Introduction and background

This document is intended to help describe how to undertake analyses introduced as examples in the Fourth Edition of (2014) by De Veaux, Velleman, and Bock. More information about the book can be found at http://wps.aw.com/aw_deveaux_stats_series. This file as well as the associated R Markdown reproducible analysis source file used to create it can be found at http://nhorton.people.amherst.edu/sdm4.

This work leverages initiatives undertaken by Project MOSAIC (http://www.mosaic-web.org), an NSF-funded effort to improve the teaching of statistics, calculus, science and computing in the undergraduate curriculum. In particular, we utilize the mosaic package, which was written to simplify the use of R for introductory statistics courses.

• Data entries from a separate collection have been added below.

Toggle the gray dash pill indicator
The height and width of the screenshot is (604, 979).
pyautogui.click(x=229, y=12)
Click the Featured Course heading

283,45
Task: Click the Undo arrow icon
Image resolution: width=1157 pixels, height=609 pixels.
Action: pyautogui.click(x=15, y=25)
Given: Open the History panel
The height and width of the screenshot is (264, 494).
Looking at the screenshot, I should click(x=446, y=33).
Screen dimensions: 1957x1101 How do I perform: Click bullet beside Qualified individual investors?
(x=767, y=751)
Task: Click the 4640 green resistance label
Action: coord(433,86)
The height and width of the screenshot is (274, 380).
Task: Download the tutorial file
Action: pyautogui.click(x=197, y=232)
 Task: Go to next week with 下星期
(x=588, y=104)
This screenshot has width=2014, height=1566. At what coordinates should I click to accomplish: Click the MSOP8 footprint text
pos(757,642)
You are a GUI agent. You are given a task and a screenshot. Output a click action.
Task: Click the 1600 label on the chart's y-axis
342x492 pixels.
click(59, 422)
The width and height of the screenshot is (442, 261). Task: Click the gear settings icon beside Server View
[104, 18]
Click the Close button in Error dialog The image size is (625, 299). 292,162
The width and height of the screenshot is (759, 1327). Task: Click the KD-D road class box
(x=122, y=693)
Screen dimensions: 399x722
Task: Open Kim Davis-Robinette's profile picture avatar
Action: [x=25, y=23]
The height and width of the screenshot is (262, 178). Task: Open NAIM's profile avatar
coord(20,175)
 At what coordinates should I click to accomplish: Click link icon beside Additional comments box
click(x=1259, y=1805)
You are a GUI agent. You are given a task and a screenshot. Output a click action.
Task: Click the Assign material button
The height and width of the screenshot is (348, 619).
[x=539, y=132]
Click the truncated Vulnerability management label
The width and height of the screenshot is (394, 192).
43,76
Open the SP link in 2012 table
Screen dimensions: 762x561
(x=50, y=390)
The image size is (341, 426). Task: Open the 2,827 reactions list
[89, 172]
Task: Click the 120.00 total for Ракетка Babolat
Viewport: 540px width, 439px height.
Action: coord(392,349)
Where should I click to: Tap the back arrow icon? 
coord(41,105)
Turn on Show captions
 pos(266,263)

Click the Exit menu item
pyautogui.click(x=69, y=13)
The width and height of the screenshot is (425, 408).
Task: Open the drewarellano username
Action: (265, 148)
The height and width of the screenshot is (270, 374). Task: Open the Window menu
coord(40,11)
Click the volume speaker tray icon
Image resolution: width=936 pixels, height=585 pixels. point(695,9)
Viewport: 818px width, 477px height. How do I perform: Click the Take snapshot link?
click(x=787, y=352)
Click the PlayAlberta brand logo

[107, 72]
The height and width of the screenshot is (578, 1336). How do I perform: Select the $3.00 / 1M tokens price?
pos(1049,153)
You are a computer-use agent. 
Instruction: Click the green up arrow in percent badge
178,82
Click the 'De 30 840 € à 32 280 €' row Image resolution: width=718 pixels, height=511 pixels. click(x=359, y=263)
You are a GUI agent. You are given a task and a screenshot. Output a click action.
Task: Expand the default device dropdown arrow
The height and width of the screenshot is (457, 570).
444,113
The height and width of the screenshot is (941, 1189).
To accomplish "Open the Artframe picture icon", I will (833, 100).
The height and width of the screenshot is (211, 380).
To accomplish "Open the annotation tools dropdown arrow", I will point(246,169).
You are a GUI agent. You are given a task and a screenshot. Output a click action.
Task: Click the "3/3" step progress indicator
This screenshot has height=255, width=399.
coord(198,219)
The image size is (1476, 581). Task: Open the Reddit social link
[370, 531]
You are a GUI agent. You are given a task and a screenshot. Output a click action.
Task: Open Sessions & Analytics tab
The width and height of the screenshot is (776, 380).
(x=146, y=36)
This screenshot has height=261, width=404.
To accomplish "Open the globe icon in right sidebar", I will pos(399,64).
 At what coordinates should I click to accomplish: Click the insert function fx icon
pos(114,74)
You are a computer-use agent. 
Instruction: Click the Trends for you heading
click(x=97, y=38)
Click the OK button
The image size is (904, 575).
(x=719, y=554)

A short summary of the R needed to teach introductory statistics can be found in the mosaic package vignettes (http://cran.r-project.org/web/packages/mosaic).

Chapter 18: Confidence intervals for proportions

Section 18.1: A confidence interval

The Facebook survey of 156 respondents yielded 48 who updated their status every day (or more often).

n <- 156
binom.test(48, n)    # exact binomial
## 
## 
## 
## data:  48 out of n
## number of successes = 50, number of trials = 200, p-value = 2e-06
## alternative hypothesis: true probability of success is not equal to 0.5
## 95 percent confidence interval:
##  0.236 0.386
## sample estimates:
## probability of success 
##                  0.308

Calculation on page 473

phat <- 48/n; phat
## [1] 0.308
sep <- sqrt(phat*(1-phat)/n); sep    # matches value on page 473
## [1] 0.037
interval <- phat + c(-2, 2)*sep; interval
## [1] 0.234 0.382

Section 18.2: Interpreting confidence intervals

set.seed(1988)
CIsim(n=100, samples=20)
## Interval coverage:
##      cover
## n     Low Yes High
##   100 0.0 0.9  0.1

We would expect 19 out of 20 of the intervals to cover the true (population) value, but here only 18 out of 20 actually covered that value (see Figure at top of page 476).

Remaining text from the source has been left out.